Fontana, le magie della laguna rivivono fra i grattacieli di New York

Palazzo Grassi, 1961: alla mostra «Arte e Contemplazione», Lucio Fontana, maestro osannato dalle giovani generazioni d’avanguardia per la radicalità della sua ricerca, espone opere sfarzose, eccessive, tutto considerato didascaliche e non pienamente riuscite. Questo, al tempo, il dolente avviso del critico veneziano Toni Toniato. Si tratta di tele a olio quadrate (150 X 150) dal forte impatto sensoriale sopra le quali, per l’abbondanza e la ricchezza della pasta pittorica, colore e materia diventano tutt’uno. Sono presenti buchi e piccoli tagli, sempre leggeri, sempre percorsi da vibrazioni e riverberi, che seguono andamenti sinuosi, ondulatori, che rimandano per analogia ai mosaici, alle linee dell’acqua, alle chiese della laguna. Una sensualità cremosa, una sorta di speculazione carnale della materia, coerenti alla ricerca che l’artista sta parallelamente sviluppando nella serie degli Olii o nelle famose sculture a baccello, le Nature, anch’esse presenti in quell’occasione a Palazzo Grassi.

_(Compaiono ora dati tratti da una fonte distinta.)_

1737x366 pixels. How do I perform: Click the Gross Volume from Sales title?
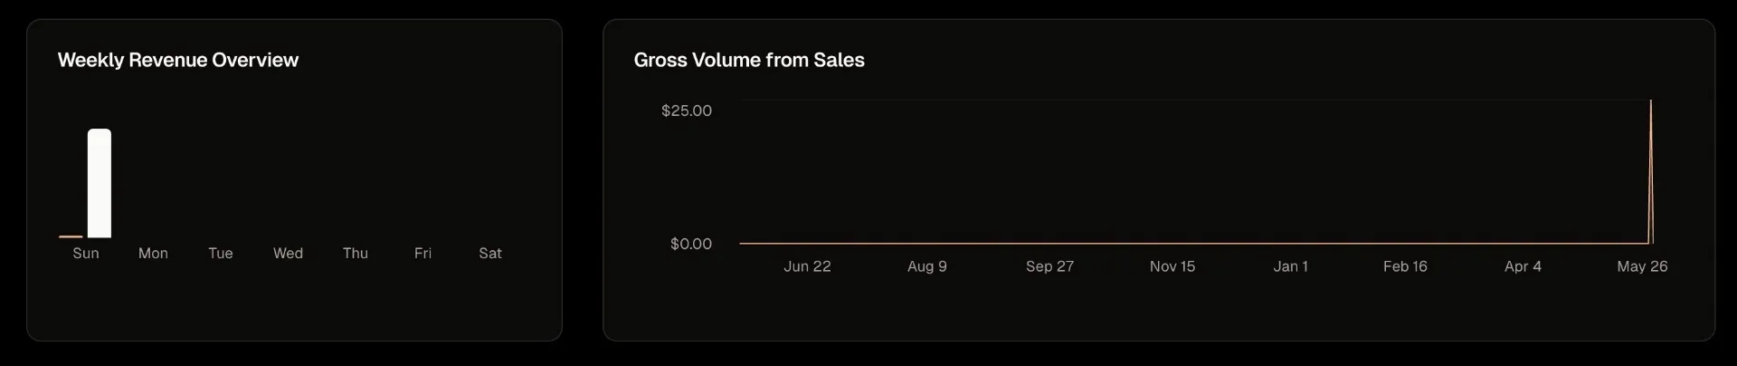(749, 60)
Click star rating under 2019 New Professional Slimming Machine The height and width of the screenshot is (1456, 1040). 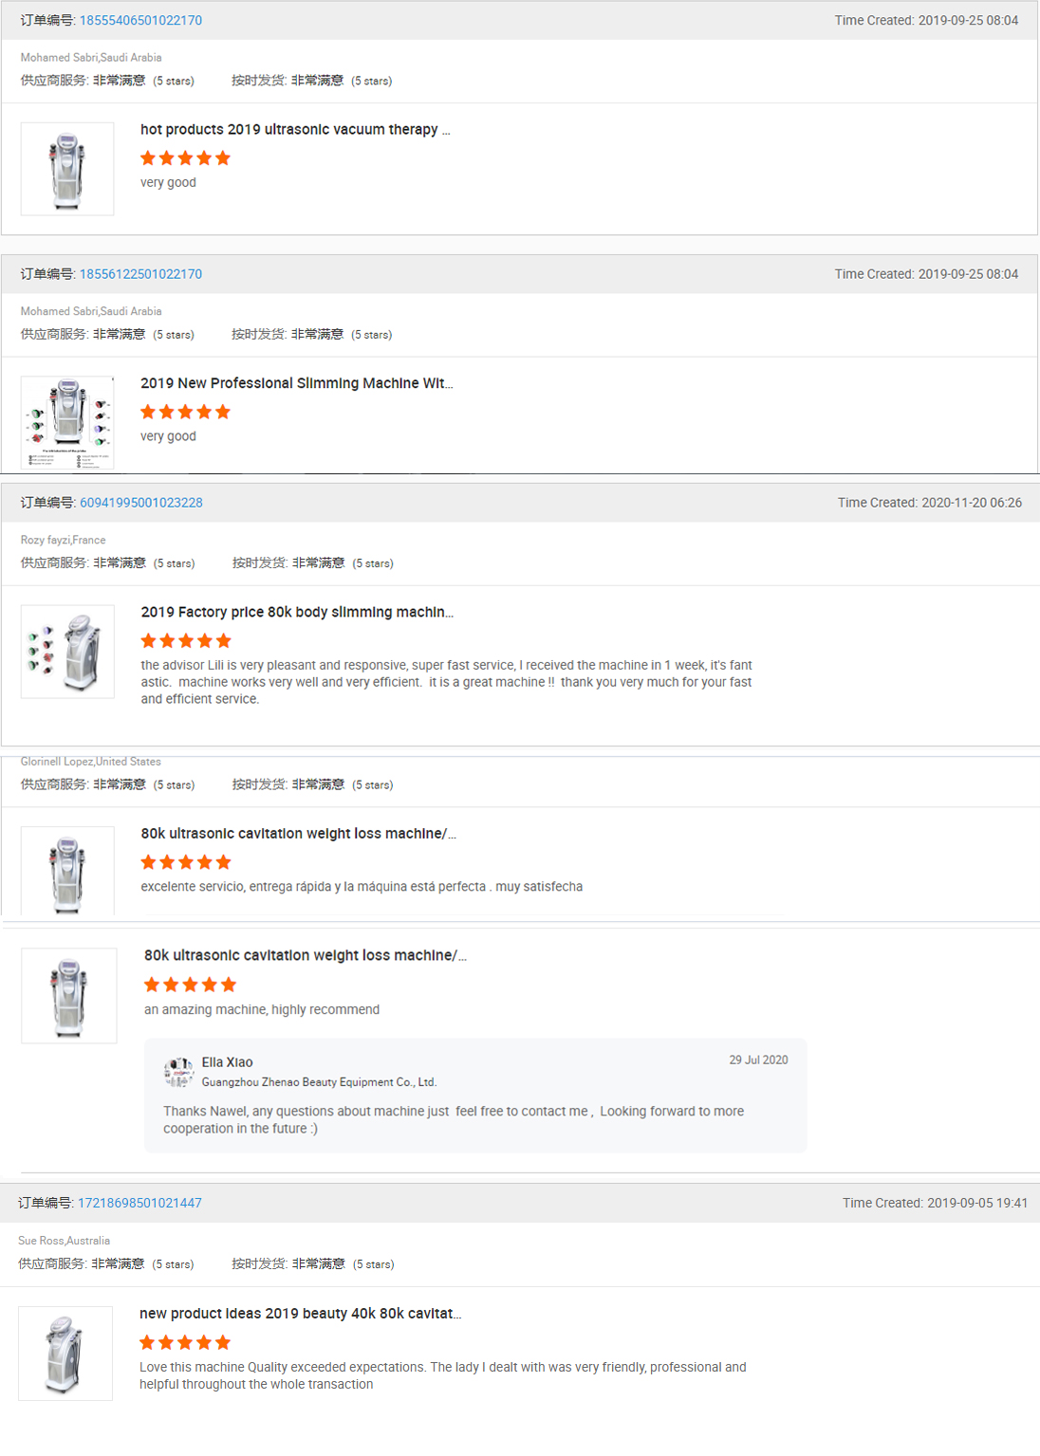click(185, 412)
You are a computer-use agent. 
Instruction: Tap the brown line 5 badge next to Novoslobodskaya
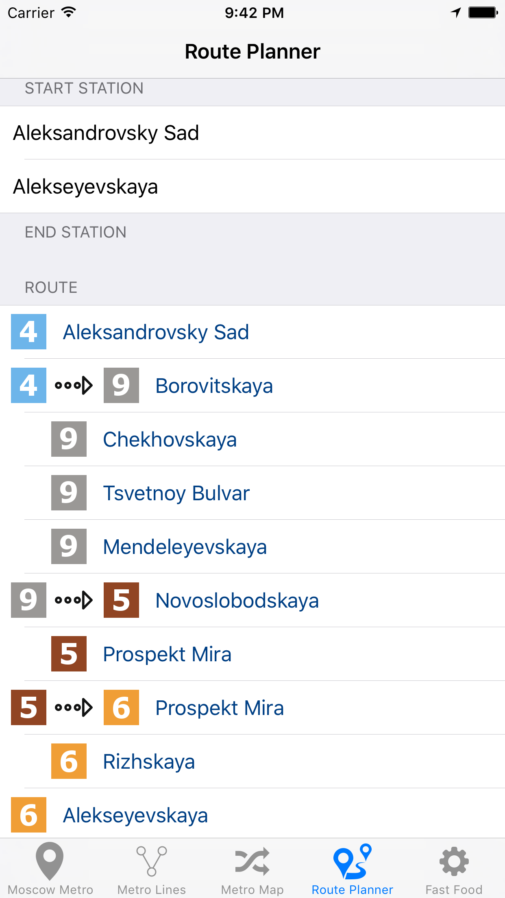pos(121,600)
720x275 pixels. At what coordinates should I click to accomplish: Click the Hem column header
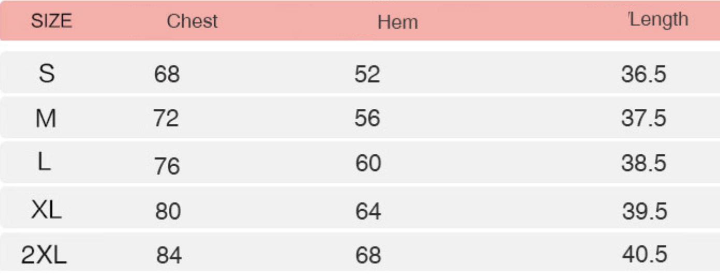pyautogui.click(x=398, y=22)
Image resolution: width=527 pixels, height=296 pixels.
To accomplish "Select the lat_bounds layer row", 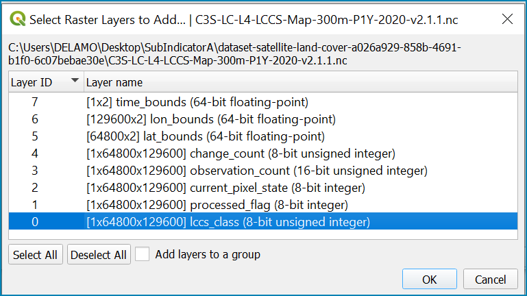I will 263,136.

L’opulento impiego dei timbri cromatici, spesso arricchiti dalle inserzioni vetrose della vicina Murano, rappresentano un’ulteriore esplicazione di quella attenzione verso il decorativismo, la ricchezza, il movimento, la creatività dello spirito barocco. Le Venezie, grazie all’interessamento di Michel Tapié, vengono esposte da Martha Jackson a quella che sarà la prima personale a New York dell’artista. Il viaggio nella Grande Mela impressiona Fontana: la tecnologia, la verticalità dell’architettura, il futuro annunciato, tutto risulta stimolante per una nuova serie, i Metalli. Le dimensioni privilegiano ora la longitudinalità delle lastre, realizzate in alluminio, ottone o rame, solcate tuttavia da squarci, fenditure massive, profonde. I tagli non hanno più la valenza decorativa e leggiadra dell’esperienza veneziana ma sono come ferite, aprendosi nella lamiera con forza. Così come le Venezie erano opere ritenute fin troppo eleganti e decorative, la serie New York si rivela aspra, tagliente, elettrica, senza compromessi.
A 45 anni da quella fortunata stagione, la Peggy Guggenheim Foundation di Venezia presenta «Lucio Fontana. Venezia/New York» (fino a domenica prossima) rassegna che, ospitando le due serie e abbracciando un intero ventennio creativo, affianca in un confronto serrato queste opere a quelle che, pur successive, a vario titolo a esse possono rifarsi. Ancora una volta protagonista è la luce (interessanti per un ideale raffronto l’opera Concetto spaziale. Venezia era tutta d’oro del 1961 e Concetto spaziale.

New York 10 del 1962). Ancora una volta è l’energia imbrigliata nella materia che per tutta la lunga stagione creativa Fontana aveva costantemente interrogato, a farsi testimone dominante di questa felice fase di ricerca.